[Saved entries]
[Start of section]

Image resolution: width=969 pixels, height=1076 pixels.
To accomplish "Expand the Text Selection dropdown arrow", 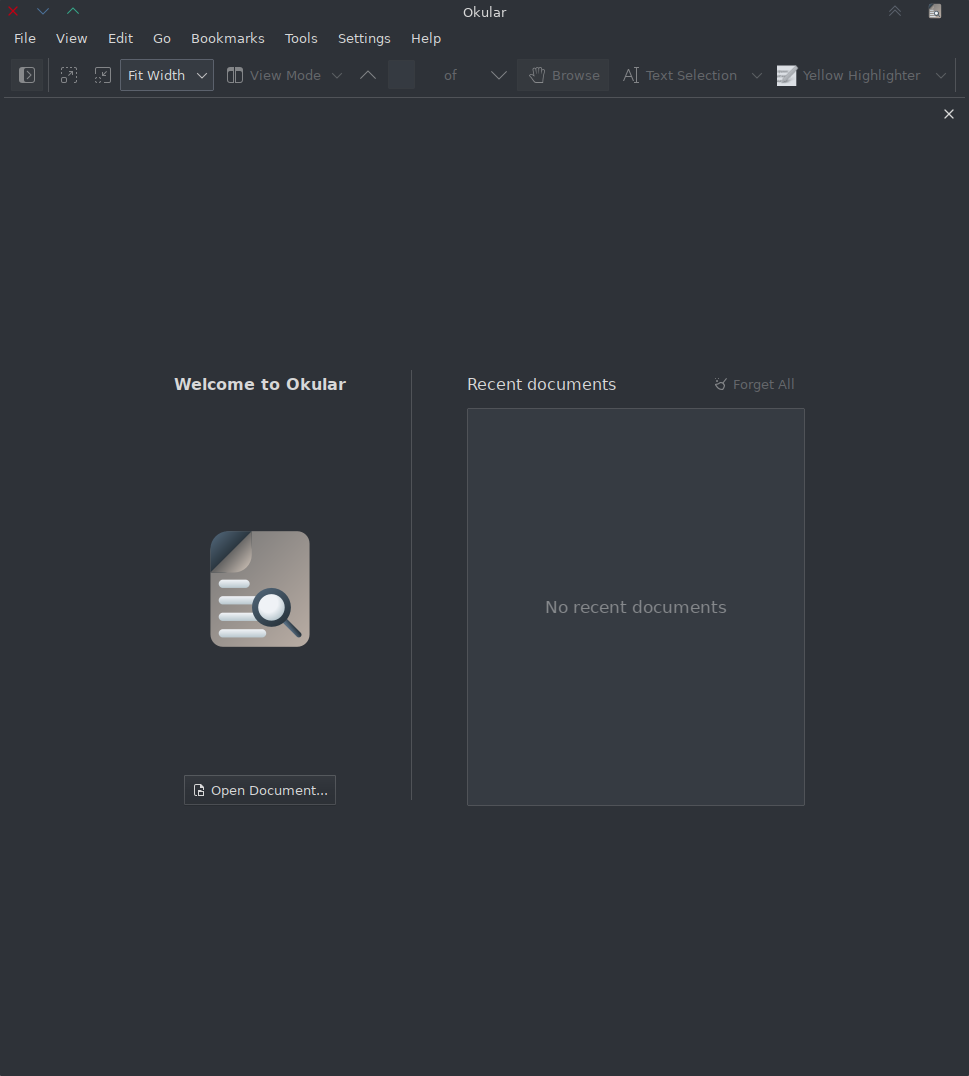I will click(x=756, y=75).
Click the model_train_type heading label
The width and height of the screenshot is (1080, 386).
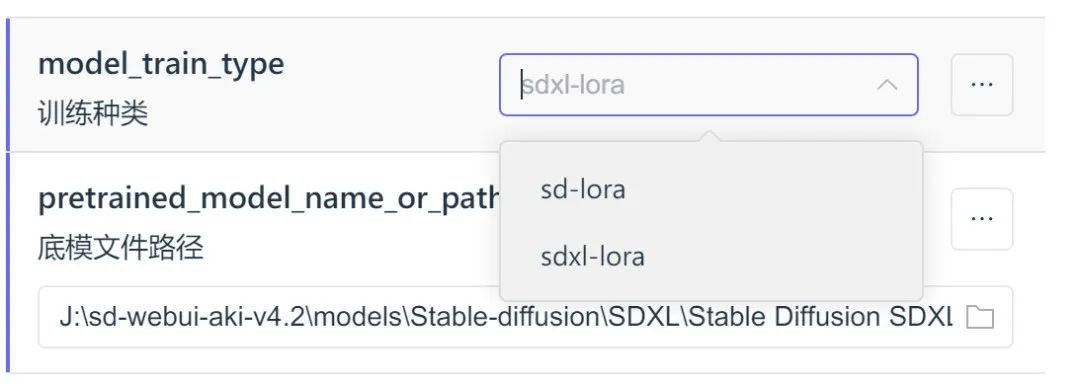pyautogui.click(x=161, y=65)
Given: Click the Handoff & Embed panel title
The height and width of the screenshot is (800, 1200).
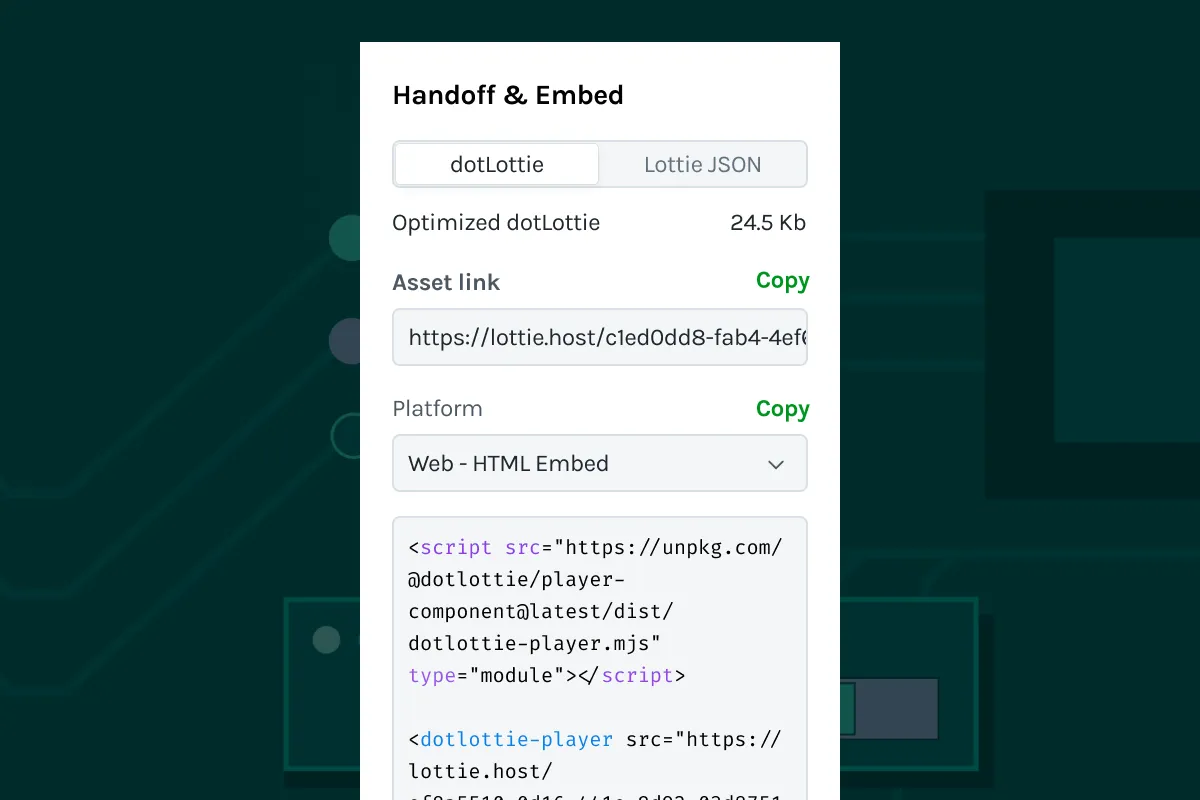Looking at the screenshot, I should tap(508, 95).
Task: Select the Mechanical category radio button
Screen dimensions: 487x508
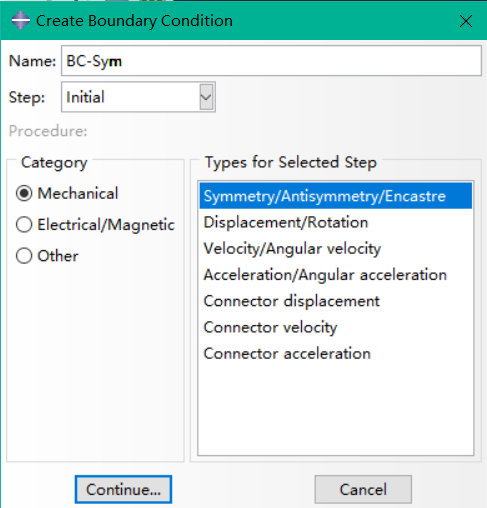Action: [x=24, y=193]
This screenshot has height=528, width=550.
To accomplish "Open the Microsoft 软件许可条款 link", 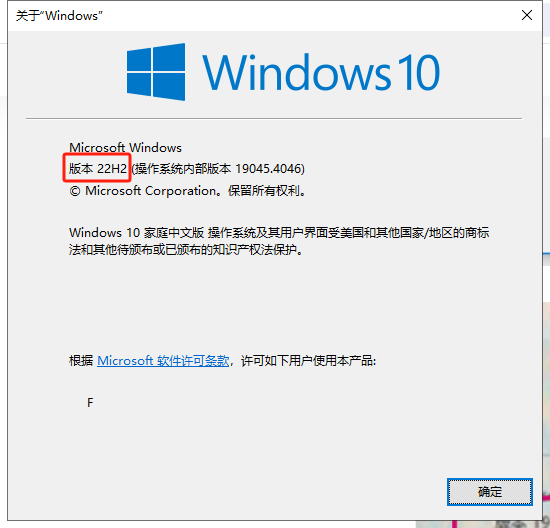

[End of section]

Leaving the pictures aside, transcribe exactly the lines from the one containing "Task: Select the" to the final line of the entries above, both ends included.

Task: Select the Mechanical category radio button
Screen dimensions: 487x508
Action: [x=24, y=193]
This screenshot has height=528, width=550.
To accomplish "Open the Microsoft 软件许可条款 link", 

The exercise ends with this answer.